====== Data supplied

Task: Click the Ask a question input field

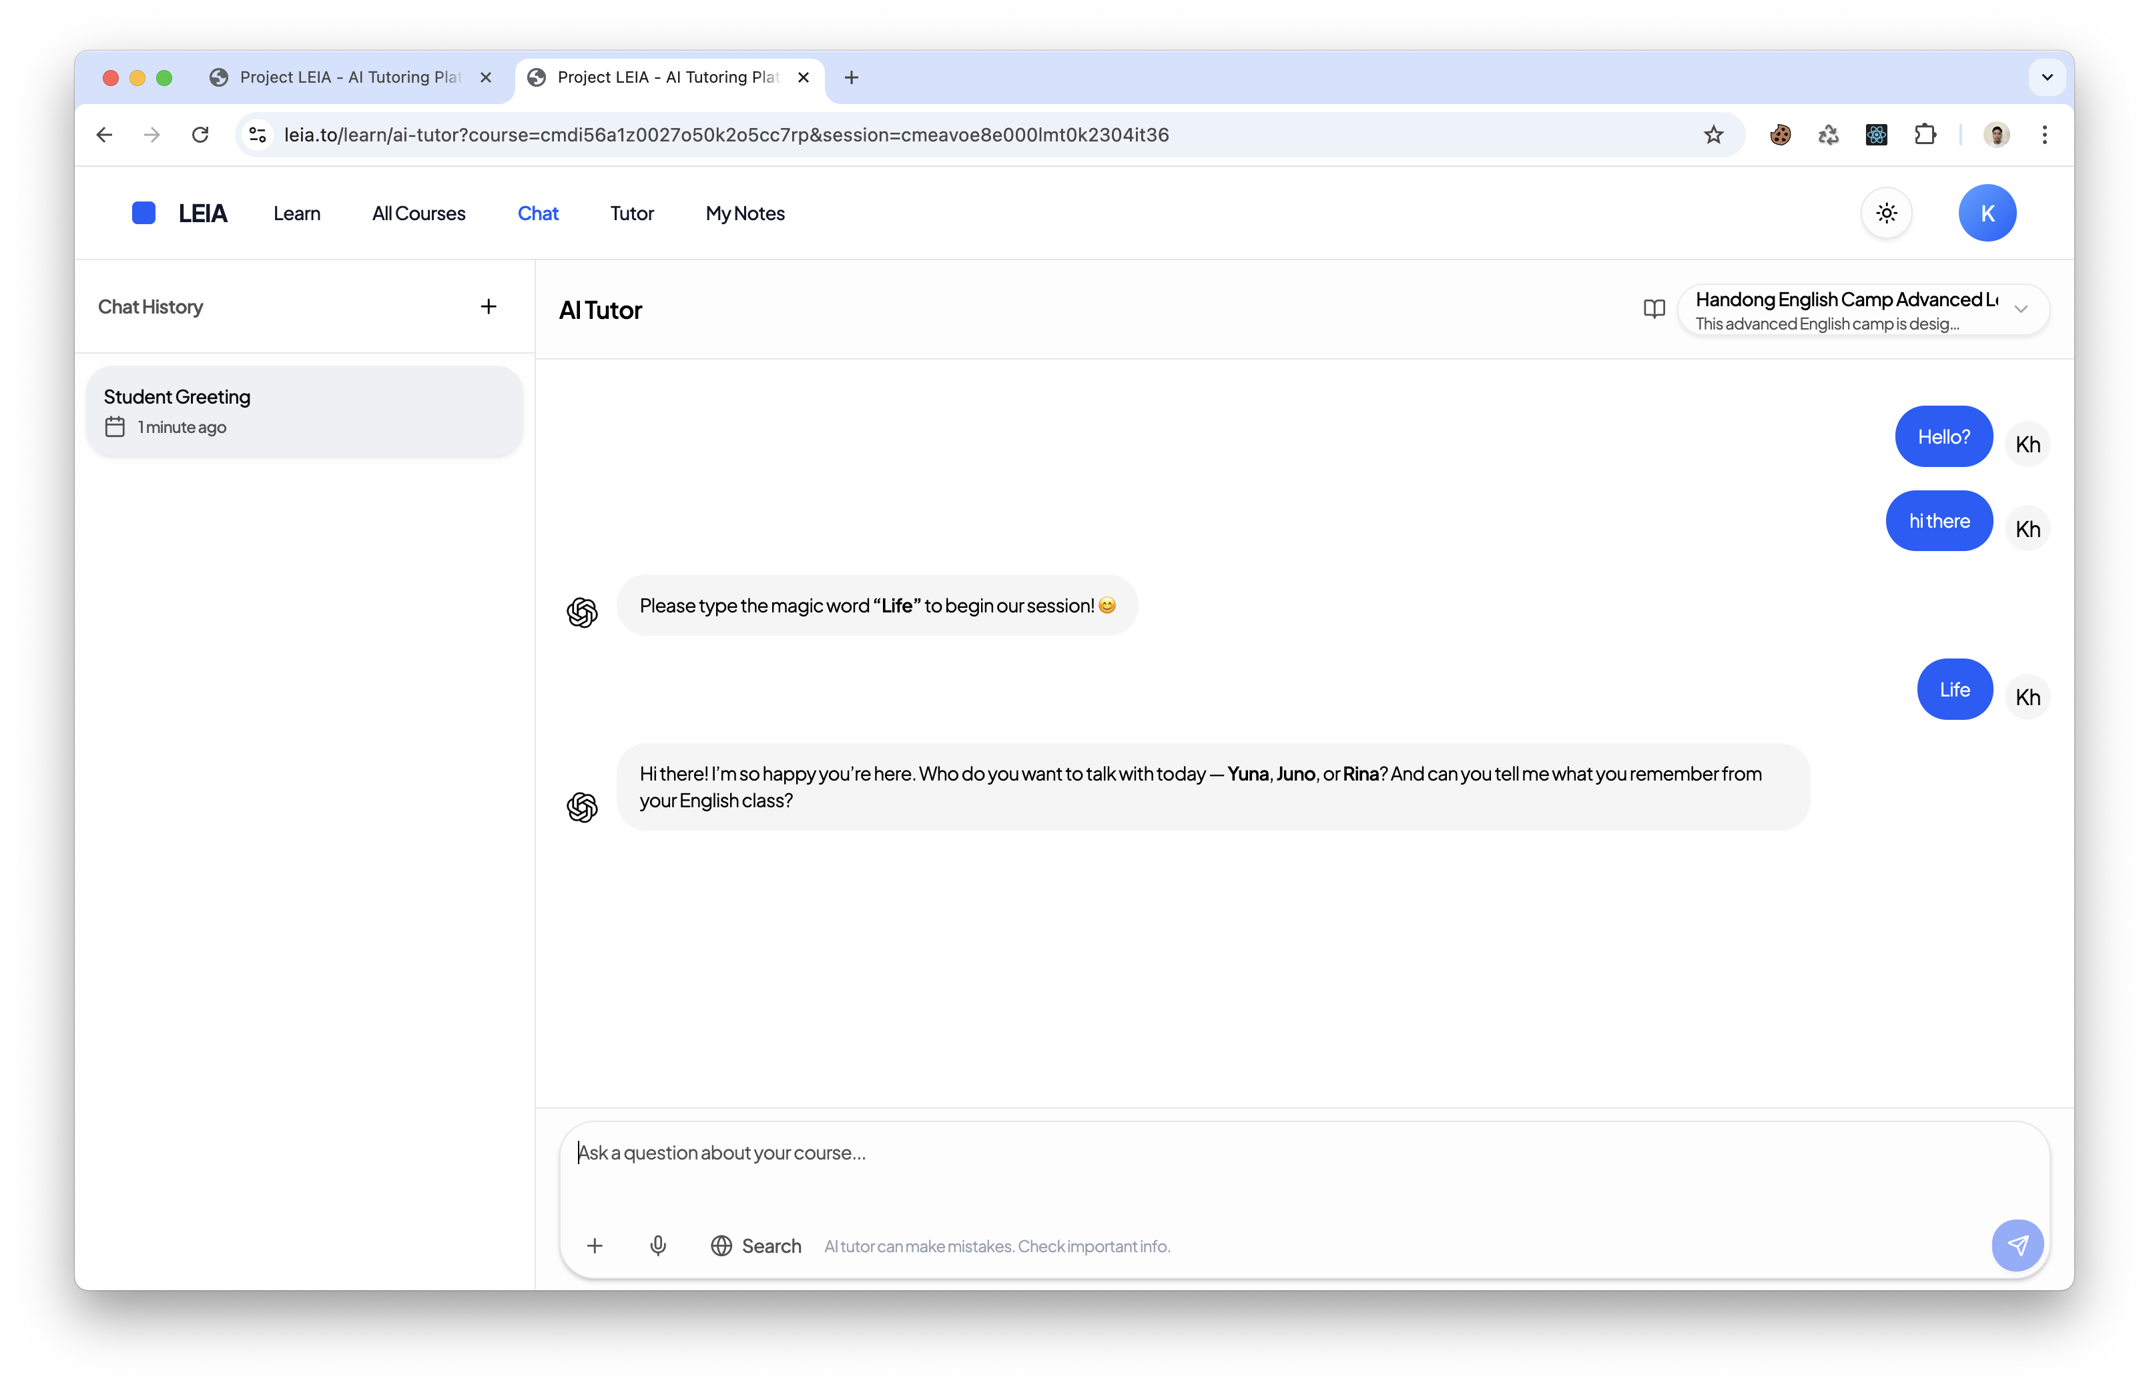Action: point(1263,1153)
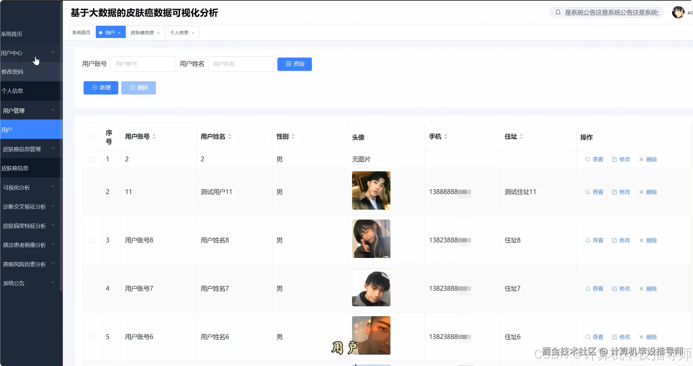
Task: Click the 删除 batch delete icon button
Action: click(x=138, y=88)
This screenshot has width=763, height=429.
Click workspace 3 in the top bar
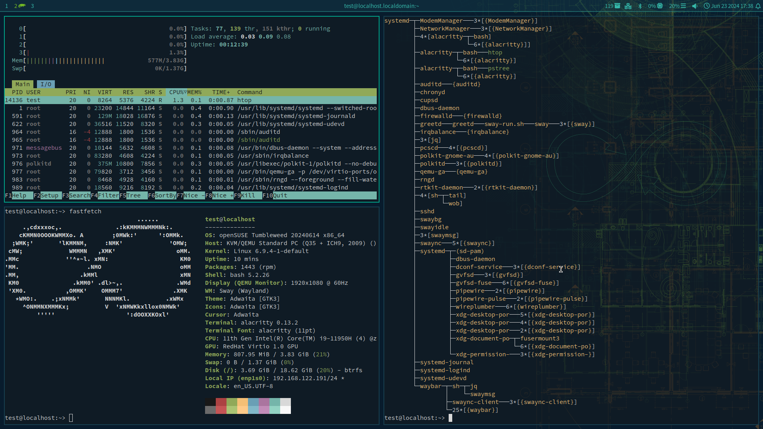coord(32,6)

============

Leave every picture out and return exactly the lines from the one holding "This screenshot has width=763, height=429." through the end of the records above, both ends included, and nothing more.

* _Exercise output_
This screenshot has width=763, height=429.
Click workspace 3 in the top bar
coord(32,6)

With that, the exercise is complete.